◆ **YOUR OBJECTIVE**: Locate the line that contains "You are a computer-use". Reproduce it and all following lines up to the end of the material, exactly and with nothing added.
+++ RAW DATA
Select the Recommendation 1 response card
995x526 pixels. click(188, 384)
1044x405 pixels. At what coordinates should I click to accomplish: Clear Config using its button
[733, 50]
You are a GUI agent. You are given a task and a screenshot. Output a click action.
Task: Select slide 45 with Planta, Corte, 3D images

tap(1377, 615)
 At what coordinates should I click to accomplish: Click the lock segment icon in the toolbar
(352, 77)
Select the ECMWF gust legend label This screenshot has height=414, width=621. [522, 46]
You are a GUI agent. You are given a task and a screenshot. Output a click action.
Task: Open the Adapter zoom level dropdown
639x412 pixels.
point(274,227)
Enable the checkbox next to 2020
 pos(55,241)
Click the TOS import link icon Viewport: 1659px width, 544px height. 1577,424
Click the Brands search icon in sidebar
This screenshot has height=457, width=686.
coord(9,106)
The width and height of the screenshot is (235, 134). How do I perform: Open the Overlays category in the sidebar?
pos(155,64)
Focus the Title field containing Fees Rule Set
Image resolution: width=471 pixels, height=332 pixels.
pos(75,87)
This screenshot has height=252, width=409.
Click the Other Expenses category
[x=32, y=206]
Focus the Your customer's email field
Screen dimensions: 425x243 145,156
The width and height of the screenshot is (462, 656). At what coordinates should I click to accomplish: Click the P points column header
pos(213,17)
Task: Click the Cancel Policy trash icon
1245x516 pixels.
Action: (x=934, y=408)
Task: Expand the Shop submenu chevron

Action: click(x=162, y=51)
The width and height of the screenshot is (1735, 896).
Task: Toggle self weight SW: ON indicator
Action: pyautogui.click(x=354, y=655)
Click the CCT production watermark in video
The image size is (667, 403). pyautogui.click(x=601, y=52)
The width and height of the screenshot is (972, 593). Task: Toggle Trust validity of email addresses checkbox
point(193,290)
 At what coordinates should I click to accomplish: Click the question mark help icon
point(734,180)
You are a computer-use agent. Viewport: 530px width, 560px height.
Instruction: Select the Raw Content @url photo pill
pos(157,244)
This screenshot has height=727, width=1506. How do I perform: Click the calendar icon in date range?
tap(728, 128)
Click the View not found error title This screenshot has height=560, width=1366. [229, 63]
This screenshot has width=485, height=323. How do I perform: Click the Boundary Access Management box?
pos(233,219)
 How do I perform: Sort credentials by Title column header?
++++++
◆ **FINAL ANSWER**:
You are a computer-use agent. Viewport: 530px width, 560px height.
Instruction: Select the Raw Content @url photo pill
pos(157,244)
This screenshot has height=727, width=1506. How do I perform: Click the calendar icon in date range?
tap(728, 128)
Click the View not found error title This screenshot has height=560, width=1366. [229, 63]
This screenshot has width=485, height=323. How do I perform: Click the Boundary Access Management box?
pos(233,219)
 How do I perform: Sort credentials by Title column header?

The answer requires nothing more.